Ceci je vous l’illustrerai par la suite. Nous repartons donc aujourd’hui pour un cheminement que nous ferons après les vacances, de la donnée donc qui se propose au petit Hans. Le petit Hans au départ est confronté avec quelque chose qui jusque là était le jeu du phallus dans déjà cette sorte de relation leurrante qui suffit à entretenir entré lui et la mère, ce quelque chose de progressif qui jusque là pouvait lui donner en quelque sorte comme but, comme pers­pective, comme sens à toute sa relation maternelle, la parfaite identification à l’objet de l’amour maternel. II survient quelque chose qui est avant tout – et là-dessus je suis d’accord avec les auteurs, avec le père et avec Freud – un problème dont vous ne sauriez trop exagérer l’importance dans le développement de l’enfant, qui est celui-ci : ce n’est rien d’autre que ceci qui est fondé sur le fait que rien dans le sujet lui-même n’est préétabli, ordonné à l’avance dans l’ordre imaginaire, qui lui permette d’assumer cette perspective à laquelle il est confronté d’une façon aiguë à deux ou trois moments de son développement enfantin, qui est, la croissance. Et du fait que rien n’est préétabli, n’est prédéterminé sur le plan imaginaire, ce qui vient y apporter un élément de per­turbation essentiel, c’est très précisément un phénomène complètement distinct, mais qui pour l’enfant vient imaginairement s’y accoler au moment où la pre­mière confrontation avec la croissance se produit, c’est le phénomène de la turgescence.

 

En d’autres termes que le pénis, de plus petit devienne plus grand au moment des premières masturbations ou érections infantiles, ce n’est pas autre chose qu’un des thèmes les plus fondamentaux des fantaisies imaginaires de Alice au Pays des Merveilles, qui l’illustrent d’une façon qui lui donne ce caractère de valeur absolument élective pour l’imagination infantile.
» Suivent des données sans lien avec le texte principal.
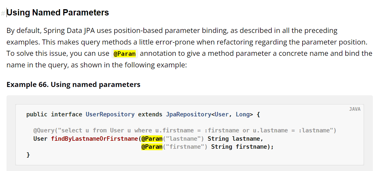Click the @Query annotation in the code
Image resolution: width=375 pixels, height=171 pixels.
pos(44,130)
C’est un problème de cette sorte, à savoir l’intégration de ce quelque chose qui est lié à l’existence du pénis réel et à l’existence distincte d’un pénis qui peut lui-même devenir plus grand, ou plus petit, mais qui est aussi le pénis des petits et des grands.

 

Pour tout dire c’est précisément à la présence du pénis du plus grand, c’est­-à-dire du père, que le problème du développement de Hans à ce moment est lié, c’est dans la mesure où Hans doit affronter son complexe d’œdipe dans une situation qui nécessite pour lui une symbolisation particulièrement difficile, que la phobie se produit. Mais si la phobie se développe, si l’analyse produit cette abondance de prolifération mythique, c’est quelque chose qui est de nature à nous indiquer, à la façon dont la pathologie nous révèle le normal, quelle est la complexité du phénomène dont il s’agit pour que l’enfant intègre ce réel de sa génitalité, le caractère fondamentalement et profondément symbolique de moment de passage.